-------- Input for this task
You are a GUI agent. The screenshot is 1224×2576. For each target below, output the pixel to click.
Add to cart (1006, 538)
----------------
-------- Input for this task
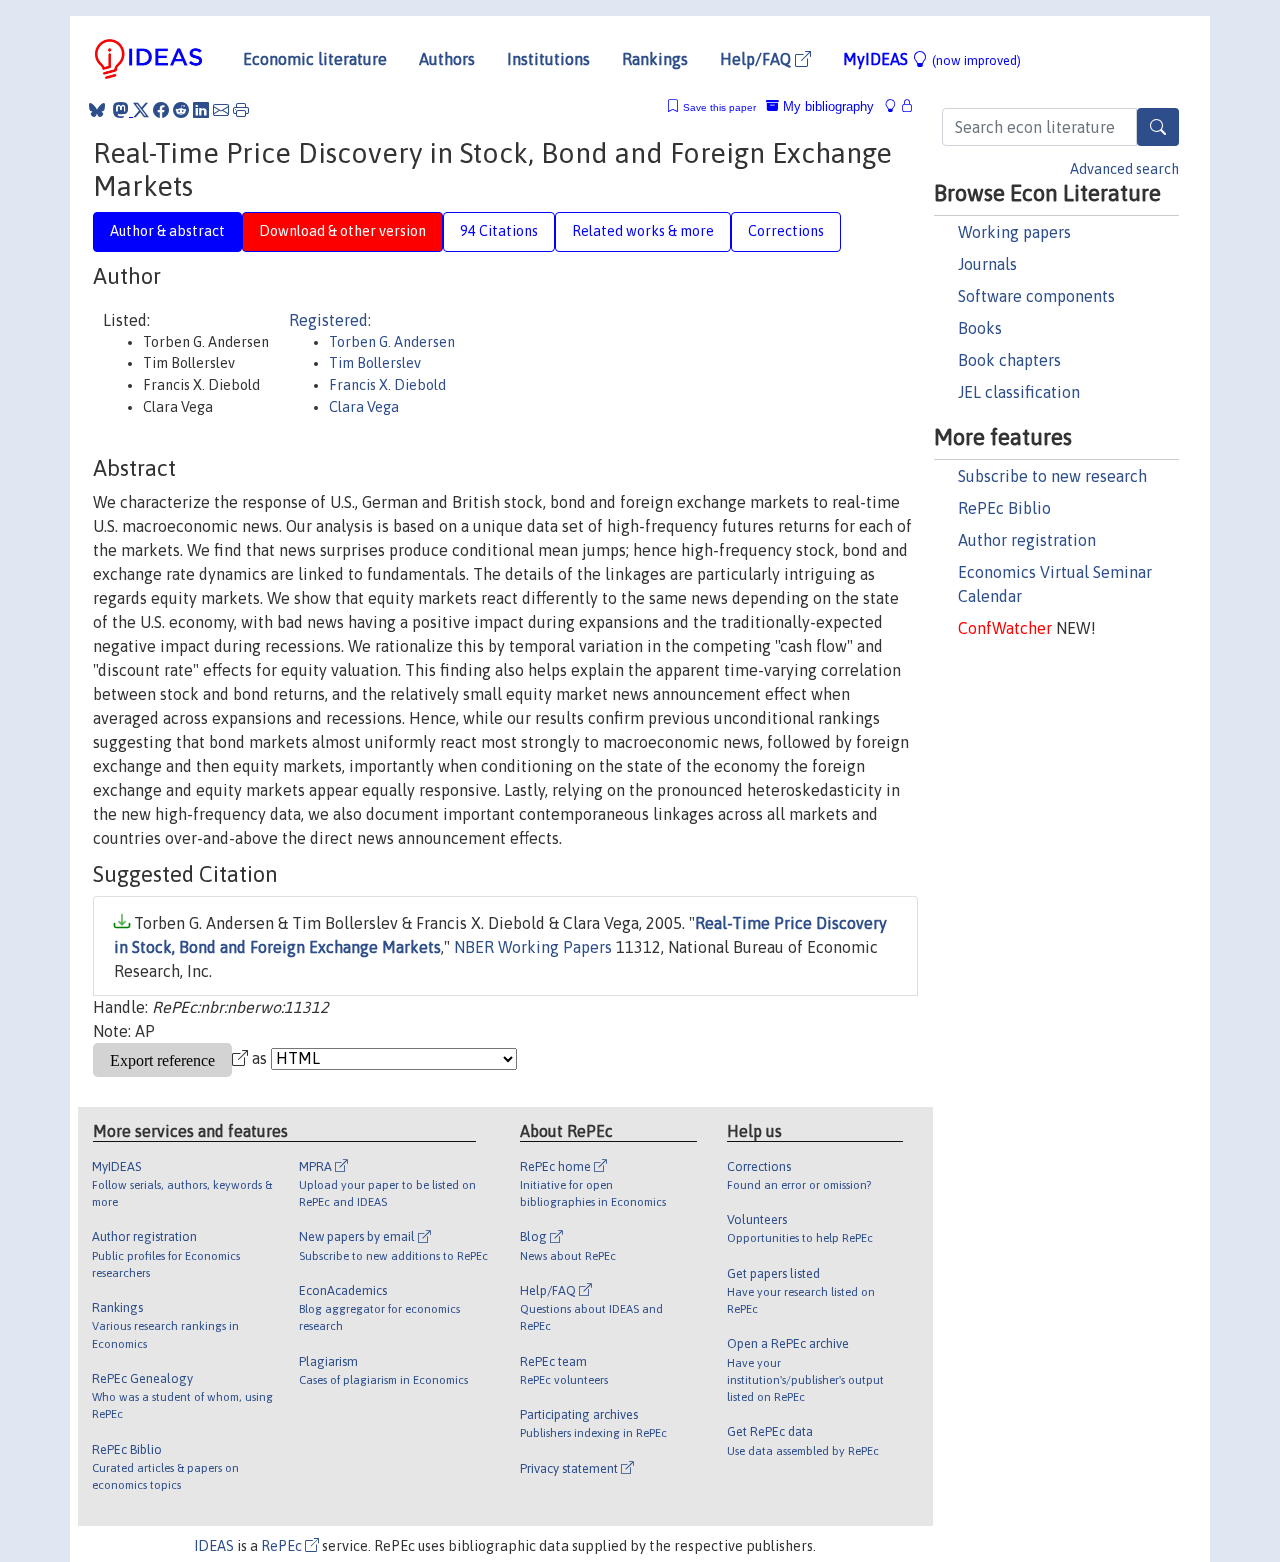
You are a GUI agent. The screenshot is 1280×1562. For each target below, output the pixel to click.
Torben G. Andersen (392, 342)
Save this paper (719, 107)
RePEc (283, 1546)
----------------
Brief ▸
From the records above, give again exactly the lines running from the line with "You are a GUI agent. The screenshot is 1224×2576." to the line with "Add to cart (1006, 538)", inclusive.

Exercise output ▸
You are a GUI agent. The screenshot is 1224×2576. For each target below, output the pixel to click.
Add to cart (1006, 538)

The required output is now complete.